Futbol ; Faİr Play, Cesaret, Mücadele ve Zafer...

29 Mart 2011 Salı

Türkiye 2 - 0 Avusturya


Türkiye A Milli Futbol Takımı, EURO 2012 yolunda hayati derecede öneme sahip olan Avusturya sınavından başarıyla geçti. Olası bir puan kaybında büyük bir ihtimalle havlu atacaktık ancak yetenekli ayaklar konuştu ve daha çok isteyen taraf kazandı. Artık önümüze daha umutla bakabiliriz.

Avusturya'nın geçtiğimiz günlerde Belçika'ya yenilip bizim maça final gözüyle bakmasını ben aslında çok fazla önemsemedim. Fizik olarak kötü durumda olacaklarını ve bizim de bu maça çok iyi hazırlanmış olmamızın bizi bir adım daha ileri attığını düşündüm... Tahmin edilenden daha kolay geçecek diye fikir beyan ediyordum ki öyle oldu. Zaman zaman doğal Avusturya baskısının haricinde kalemizde büyük tehlikeler görmedik.

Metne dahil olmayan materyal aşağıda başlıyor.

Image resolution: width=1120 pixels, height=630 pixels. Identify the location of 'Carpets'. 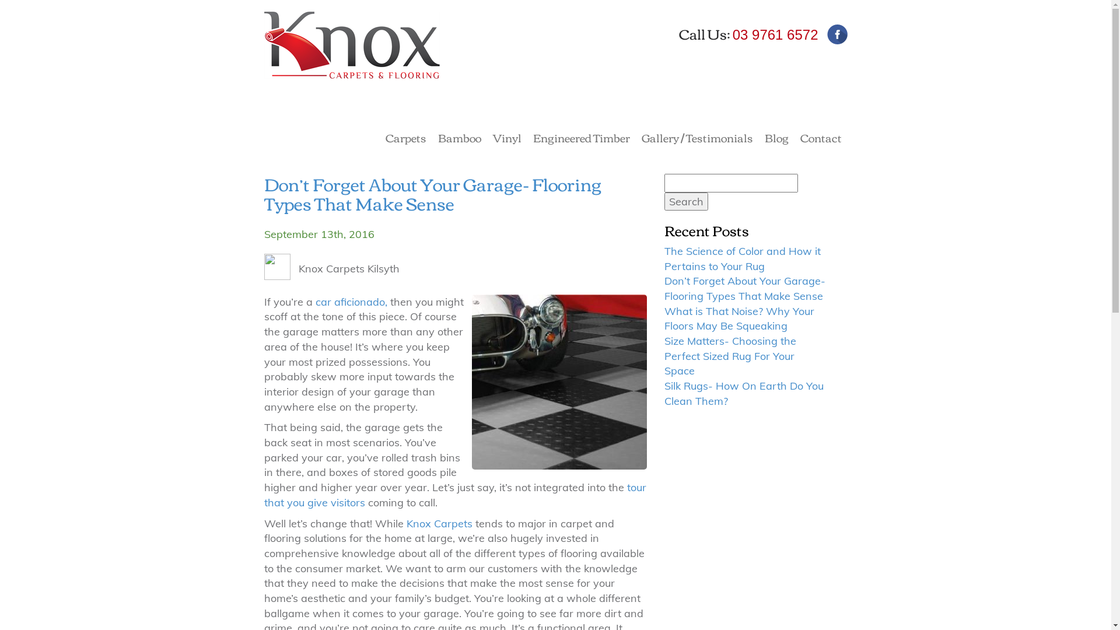
(405, 139).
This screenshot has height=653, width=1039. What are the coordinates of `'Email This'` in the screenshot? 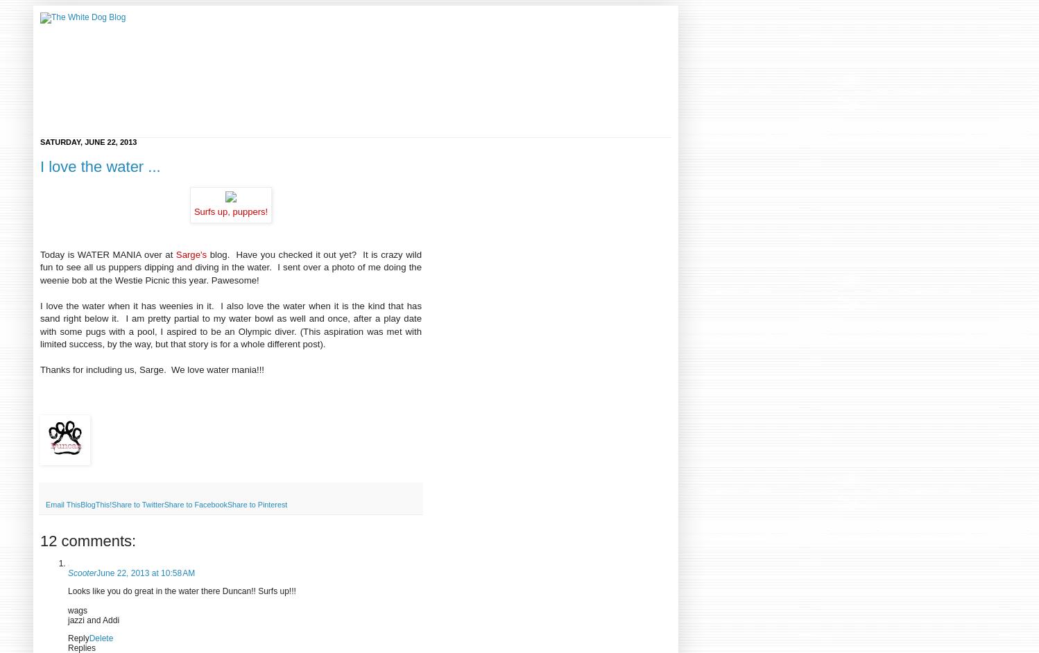 It's located at (62, 504).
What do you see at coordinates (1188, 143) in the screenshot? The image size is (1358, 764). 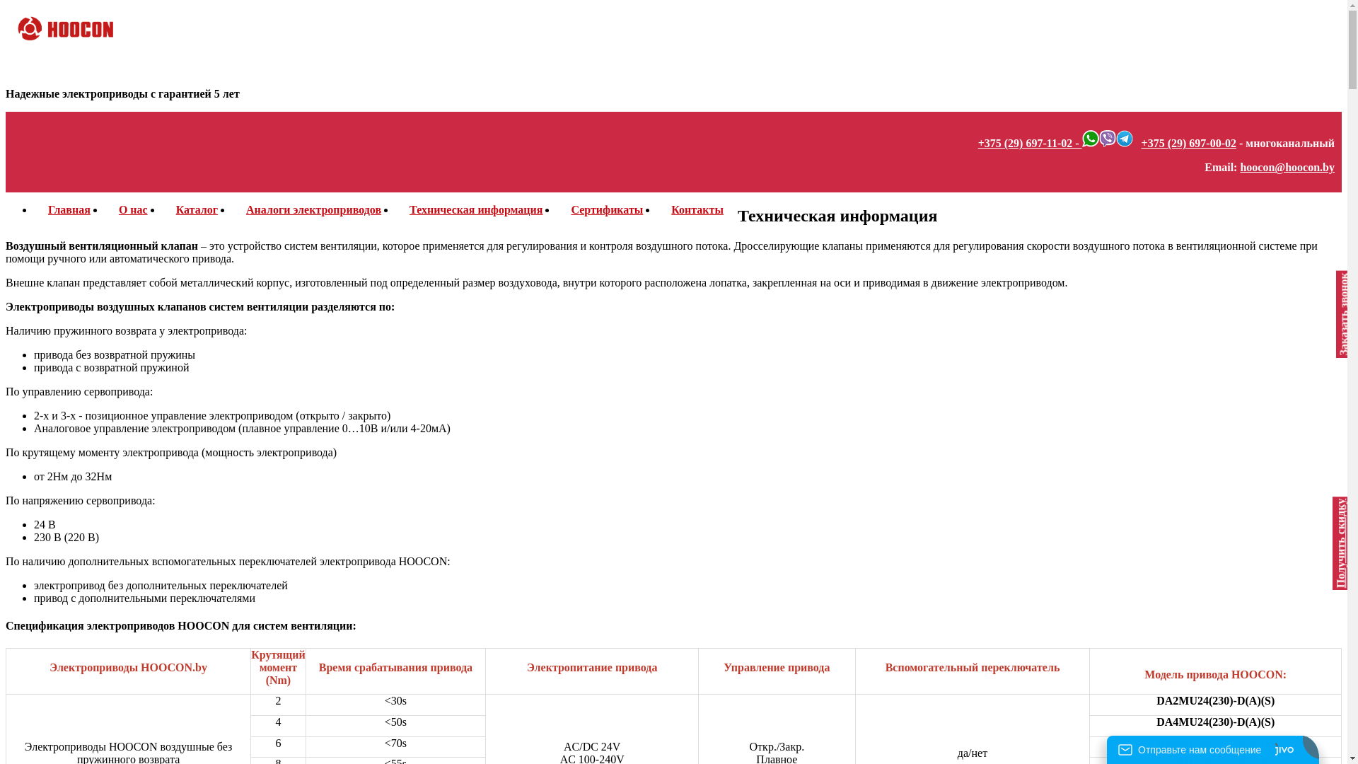 I see `'+375 (29) 697-00-02'` at bounding box center [1188, 143].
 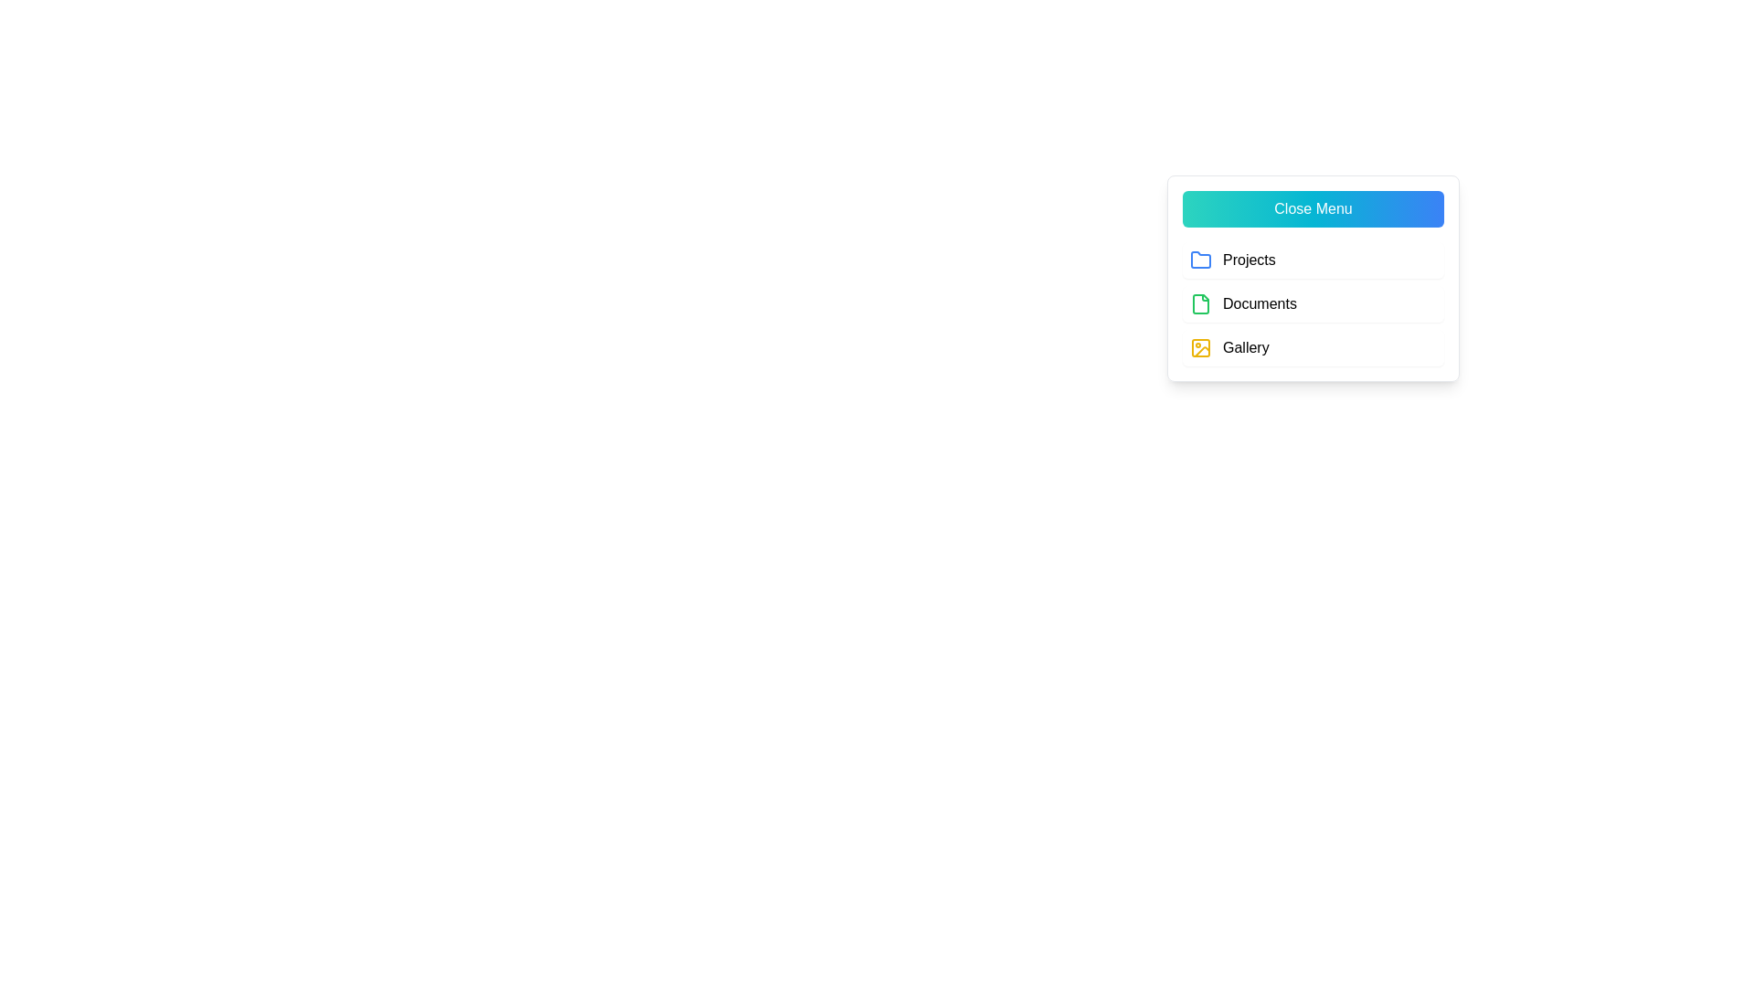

Maça geçecek olursak.. İstekli başlayan taraf Türkiye oldu ve Belçika'yı kendi yarı sahasına itti. Topa sahip olarak ev sahibi avantajımızı kullanmak istedik lakin bu baskı pek de beklendiği gibi sürmedi ve Avusturya'nın katı defansı, hamlelerimizi kısıtladı. Geride çok iyi konuşlandılar, alanları çok iyi kapattılar ve bize boşluk vermediler. Maierhofer'in ileride tek kaldığı 4-5-1 dizilişiyle orta sahada agresif oynadılar. Hücumu çok fazla düşünmediler ve ilk olarak bizi durdurmayı seçtiler. Bununla birlikte biz oyun kurarken ileride çok sıkı ve seri preslerle defanstan top çıkarmamızı zorlaştırdılar. Stoperlerle Selçuk arasındaki mesafe bu yüzden çok kısaldı zira pas bağlantılarını kestiler. O yüzden Selçuk pasla oyun kuramadı, sürekli uzun top atmak zorunda kaldı. Ancak bu hava toplarını alacak net bir santrfor olmayınca hücumlar sürekli kanatlara yığıldı. Sol kenarda Hakan Balta - Arda uyumu vasatın üzerindeydi ve en azından bir birliktelik oluşturdular. Ancak aynı uyumu sağ kenar için söylemek zor. Gökhan Gönül ilk yarıda çok silikti ve sağ kenar hücumları Hamit'in üzerine yığıldı. Ki, ilk yarıdaki golun haricindeki en net pozisyonumuzu da Hamit'in bireysel çabası sayesinde bulduk.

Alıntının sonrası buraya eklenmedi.